● **What you have to do**
From top to bottom, return the records that follow exactly.

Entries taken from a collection
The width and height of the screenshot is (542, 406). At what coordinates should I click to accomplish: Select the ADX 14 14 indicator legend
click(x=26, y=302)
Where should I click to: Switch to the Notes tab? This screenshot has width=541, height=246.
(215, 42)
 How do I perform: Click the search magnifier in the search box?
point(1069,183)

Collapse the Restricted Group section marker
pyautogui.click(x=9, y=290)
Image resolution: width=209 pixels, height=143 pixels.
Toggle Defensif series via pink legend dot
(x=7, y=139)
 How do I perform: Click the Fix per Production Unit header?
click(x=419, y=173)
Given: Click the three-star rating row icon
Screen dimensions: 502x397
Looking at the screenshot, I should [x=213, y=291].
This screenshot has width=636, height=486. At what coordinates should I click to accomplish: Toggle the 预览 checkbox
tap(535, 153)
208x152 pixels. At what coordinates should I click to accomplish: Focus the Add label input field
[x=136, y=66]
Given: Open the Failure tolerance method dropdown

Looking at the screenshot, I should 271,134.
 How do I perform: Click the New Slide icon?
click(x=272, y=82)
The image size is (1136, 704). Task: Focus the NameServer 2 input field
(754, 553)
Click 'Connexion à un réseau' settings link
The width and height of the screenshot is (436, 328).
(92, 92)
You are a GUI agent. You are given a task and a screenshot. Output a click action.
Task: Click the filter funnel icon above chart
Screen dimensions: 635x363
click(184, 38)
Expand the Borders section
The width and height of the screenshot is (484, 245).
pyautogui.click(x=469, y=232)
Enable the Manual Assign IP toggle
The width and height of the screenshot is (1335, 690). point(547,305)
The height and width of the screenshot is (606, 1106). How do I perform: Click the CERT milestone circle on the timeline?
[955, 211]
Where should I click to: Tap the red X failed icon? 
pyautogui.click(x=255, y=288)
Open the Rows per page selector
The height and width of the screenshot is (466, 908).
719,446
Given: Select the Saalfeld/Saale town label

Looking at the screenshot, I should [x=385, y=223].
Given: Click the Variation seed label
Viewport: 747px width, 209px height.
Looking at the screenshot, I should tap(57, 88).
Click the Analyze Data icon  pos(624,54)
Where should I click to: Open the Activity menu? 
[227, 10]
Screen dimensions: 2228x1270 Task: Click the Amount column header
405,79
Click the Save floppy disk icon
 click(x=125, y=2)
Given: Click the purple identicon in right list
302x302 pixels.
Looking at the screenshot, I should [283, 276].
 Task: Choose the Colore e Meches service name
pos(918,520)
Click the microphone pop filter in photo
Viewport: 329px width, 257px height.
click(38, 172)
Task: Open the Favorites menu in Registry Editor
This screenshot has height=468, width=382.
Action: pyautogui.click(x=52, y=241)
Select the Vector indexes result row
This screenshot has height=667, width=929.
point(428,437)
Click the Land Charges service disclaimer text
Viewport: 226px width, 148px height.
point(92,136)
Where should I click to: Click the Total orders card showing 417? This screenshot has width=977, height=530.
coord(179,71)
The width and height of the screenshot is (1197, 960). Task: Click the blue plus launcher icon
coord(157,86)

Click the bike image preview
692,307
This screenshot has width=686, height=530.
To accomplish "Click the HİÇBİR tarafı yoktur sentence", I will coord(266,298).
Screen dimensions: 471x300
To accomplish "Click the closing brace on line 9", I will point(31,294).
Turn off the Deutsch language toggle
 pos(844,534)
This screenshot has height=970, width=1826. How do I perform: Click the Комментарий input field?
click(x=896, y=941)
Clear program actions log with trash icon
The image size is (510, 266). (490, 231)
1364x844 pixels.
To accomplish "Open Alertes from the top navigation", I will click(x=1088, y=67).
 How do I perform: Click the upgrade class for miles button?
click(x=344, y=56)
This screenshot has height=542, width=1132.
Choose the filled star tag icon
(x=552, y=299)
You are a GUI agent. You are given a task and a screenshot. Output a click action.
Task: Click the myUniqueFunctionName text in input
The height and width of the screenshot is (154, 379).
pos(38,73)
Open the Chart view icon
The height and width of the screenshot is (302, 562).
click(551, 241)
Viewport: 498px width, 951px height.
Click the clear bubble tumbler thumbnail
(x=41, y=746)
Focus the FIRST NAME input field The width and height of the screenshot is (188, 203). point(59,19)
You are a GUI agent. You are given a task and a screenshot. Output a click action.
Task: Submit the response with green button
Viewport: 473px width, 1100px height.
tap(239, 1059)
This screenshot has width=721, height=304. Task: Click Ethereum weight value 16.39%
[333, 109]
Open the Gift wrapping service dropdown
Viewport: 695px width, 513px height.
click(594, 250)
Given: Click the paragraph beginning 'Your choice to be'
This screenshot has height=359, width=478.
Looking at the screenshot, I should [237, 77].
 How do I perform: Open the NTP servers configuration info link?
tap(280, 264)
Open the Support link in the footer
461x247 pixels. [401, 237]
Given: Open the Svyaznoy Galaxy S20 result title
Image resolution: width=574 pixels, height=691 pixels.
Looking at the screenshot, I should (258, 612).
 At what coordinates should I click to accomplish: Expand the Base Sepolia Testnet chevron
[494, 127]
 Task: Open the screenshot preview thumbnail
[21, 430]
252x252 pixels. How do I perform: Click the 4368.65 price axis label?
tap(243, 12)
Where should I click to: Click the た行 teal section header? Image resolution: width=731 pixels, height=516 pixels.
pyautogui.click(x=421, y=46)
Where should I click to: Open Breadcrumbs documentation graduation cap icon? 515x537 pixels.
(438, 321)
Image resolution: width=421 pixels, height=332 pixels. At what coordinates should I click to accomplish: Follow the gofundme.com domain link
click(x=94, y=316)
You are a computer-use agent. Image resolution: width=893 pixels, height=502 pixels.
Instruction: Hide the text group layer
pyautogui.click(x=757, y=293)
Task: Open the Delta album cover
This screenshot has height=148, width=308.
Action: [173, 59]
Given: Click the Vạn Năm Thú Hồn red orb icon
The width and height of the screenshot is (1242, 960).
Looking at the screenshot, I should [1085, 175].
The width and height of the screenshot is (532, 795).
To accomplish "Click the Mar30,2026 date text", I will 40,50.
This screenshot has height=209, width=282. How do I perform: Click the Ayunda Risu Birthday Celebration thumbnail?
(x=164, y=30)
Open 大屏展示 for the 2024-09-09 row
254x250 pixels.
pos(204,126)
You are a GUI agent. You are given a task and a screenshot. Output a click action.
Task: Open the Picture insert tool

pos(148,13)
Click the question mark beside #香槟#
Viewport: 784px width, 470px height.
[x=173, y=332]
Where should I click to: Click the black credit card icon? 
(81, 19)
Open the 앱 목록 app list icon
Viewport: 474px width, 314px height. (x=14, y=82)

● **Task output**
The width and height of the screenshot is (542, 406). At what coordinates should I click to accomplish: Select the ADX 14 14 indicator legend
click(x=26, y=302)
Where should I click to: Switch to the Notes tab? This screenshot has width=541, height=246.
(215, 42)
 How do I perform: Click the search magnifier in the search box?
point(1069,183)

Collapse the Restricted Group section marker
pyautogui.click(x=9, y=290)
Image resolution: width=209 pixels, height=143 pixels.
Toggle Defensif series via pink legend dot
(x=7, y=139)
 How do I perform: Click the Fix per Production Unit header?
click(x=419, y=173)
Given: Click the three-star rating row icon
Screen dimensions: 502x397
Looking at the screenshot, I should [x=213, y=291].
This screenshot has width=636, height=486. At what coordinates should I click to accomplish: Toggle the 预览 checkbox
tap(535, 153)
208x152 pixels. At what coordinates should I click to accomplish: Focus the Add label input field
[x=136, y=66]
Given: Open the Failure tolerance method dropdown

Looking at the screenshot, I should 271,134.
 How do I perform: Click the New Slide icon?
click(x=272, y=82)
The image size is (1136, 704). Task: Focus the NameServer 2 input field
(754, 553)
Click 'Connexion à un réseau' settings link
The width and height of the screenshot is (436, 328).
(92, 92)
You are a GUI agent. You are given a task and a screenshot. Output a click action.
Task: Click the filter funnel icon above chart
Screen dimensions: 635x363
click(184, 38)
Expand the Borders section
The width and height of the screenshot is (484, 245).
pyautogui.click(x=469, y=232)
Enable the Manual Assign IP toggle
The width and height of the screenshot is (1335, 690). point(547,305)
The height and width of the screenshot is (606, 1106). How do I perform: Click the CERT milestone circle on the timeline?
[955, 211]
Where should I click to: Tap the red X failed icon? 
pyautogui.click(x=255, y=288)
Open the Rows per page selector
The height and width of the screenshot is (466, 908).
719,446
Given: Select the Saalfeld/Saale town label

Looking at the screenshot, I should [x=385, y=223].
Given: Click the Variation seed label
Viewport: 747px width, 209px height.
Looking at the screenshot, I should tap(57, 88).
Click the Analyze Data icon  pos(624,54)
Where should I click to: Open the Activity menu? 
[227, 10]
Screen dimensions: 2228x1270 Task: Click the Amount column header
405,79
Click the Save floppy disk icon
 click(x=125, y=2)
Given: Click the purple identicon in right list
302x302 pixels.
Looking at the screenshot, I should [283, 276].
 Task: Choose the Colore e Meches service name
pos(918,520)
Click the microphone pop filter in photo
Viewport: 329px width, 257px height.
click(38, 172)
Task: Open the Favorites menu in Registry Editor
This screenshot has height=468, width=382.
Action: pyautogui.click(x=52, y=241)
Select the Vector indexes result row
This screenshot has height=667, width=929.
point(428,437)
Click the Land Charges service disclaimer text
Viewport: 226px width, 148px height.
point(92,136)
Where should I click to: Click the Total orders card showing 417? This screenshot has width=977, height=530.
coord(179,71)
The width and height of the screenshot is (1197, 960). Task: Click the blue plus launcher icon
coord(157,86)

Click the bike image preview
692,307
This screenshot has width=686, height=530.
To accomplish "Click the HİÇBİR tarafı yoktur sentence", I will coord(266,298).
Screen dimensions: 471x300
To accomplish "Click the closing brace on line 9", I will point(31,294).
Turn off the Deutsch language toggle
 pos(844,534)
This screenshot has height=970, width=1826. How do I perform: Click the Комментарий input field?
click(x=896, y=941)
Clear program actions log with trash icon
The image size is (510, 266). (490, 231)
1364x844 pixels.
To accomplish "Open Alertes from the top navigation", I will click(x=1088, y=67).
 How do I perform: Click the upgrade class for miles button?
click(x=344, y=56)
This screenshot has height=542, width=1132.
Choose the filled star tag icon
(x=552, y=299)
You are a GUI agent. You are given a task and a screenshot. Output a click action.
Task: Click the myUniqueFunctionName text in input
The height and width of the screenshot is (154, 379).
pos(38,73)
Open the Chart view icon
The height and width of the screenshot is (302, 562).
click(551, 241)
Viewport: 498px width, 951px height.
Click the clear bubble tumbler thumbnail
(x=41, y=746)
Focus the FIRST NAME input field The width and height of the screenshot is (188, 203). point(59,19)
You are a GUI agent. You are given a task and a screenshot. Output a click action.
Task: Submit the response with green button
Viewport: 473px width, 1100px height.
tap(239, 1059)
This screenshot has width=721, height=304. Task: Click Ethereum weight value 16.39%
[333, 109]
Open the Gift wrapping service dropdown
Viewport: 695px width, 513px height.
click(594, 250)
Given: Click the paragraph beginning 'Your choice to be'
This screenshot has height=359, width=478.
Looking at the screenshot, I should [237, 77].
 How do I perform: Open the NTP servers configuration info link?
tap(280, 264)
Open the Support link in the footer
461x247 pixels. [401, 237]
Given: Open the Svyaznoy Galaxy S20 result title
Image resolution: width=574 pixels, height=691 pixels.
Looking at the screenshot, I should (258, 612).
 At what coordinates should I click to accomplish: Expand the Base Sepolia Testnet chevron
[494, 127]
 Task: Open the screenshot preview thumbnail
[21, 430]
252x252 pixels. How do I perform: Click the 4368.65 price axis label?
tap(243, 12)
Where should I click to: Click the た行 teal section header? Image resolution: width=731 pixels, height=516 pixels.
pyautogui.click(x=421, y=46)
Where should I click to: Open Breadcrumbs documentation graduation cap icon? 515x537 pixels.
(438, 321)
Image resolution: width=421 pixels, height=332 pixels. At what coordinates should I click to accomplish: Follow the gofundme.com domain link
click(x=94, y=316)
You are a computer-use agent. Image resolution: width=893 pixels, height=502 pixels.
Instruction: Hide the text group layer
pyautogui.click(x=757, y=293)
Task: Open the Delta album cover
This screenshot has height=148, width=308.
Action: [173, 59]
Given: Click the Vạn Năm Thú Hồn red orb icon
The width and height of the screenshot is (1242, 960).
Looking at the screenshot, I should [1085, 175].
The width and height of the screenshot is (532, 795).
To accomplish "Click the Mar30,2026 date text", I will 40,50.
This screenshot has height=209, width=282. How do I perform: Click the Ayunda Risu Birthday Celebration thumbnail?
(x=164, y=30)
Open 大屏展示 for the 2024-09-09 row
254x250 pixels.
pos(204,126)
You are a GUI agent. You are given a task and a screenshot. Output a click action.
Task: Open the Picture insert tool

pos(148,13)
Click the question mark beside #香槟#
Viewport: 784px width, 470px height.
[x=173, y=332]
Where should I click to: Click the black credit card icon? 
(81, 19)
Open the 앱 목록 app list icon
Viewport: 474px width, 314px height. (x=14, y=82)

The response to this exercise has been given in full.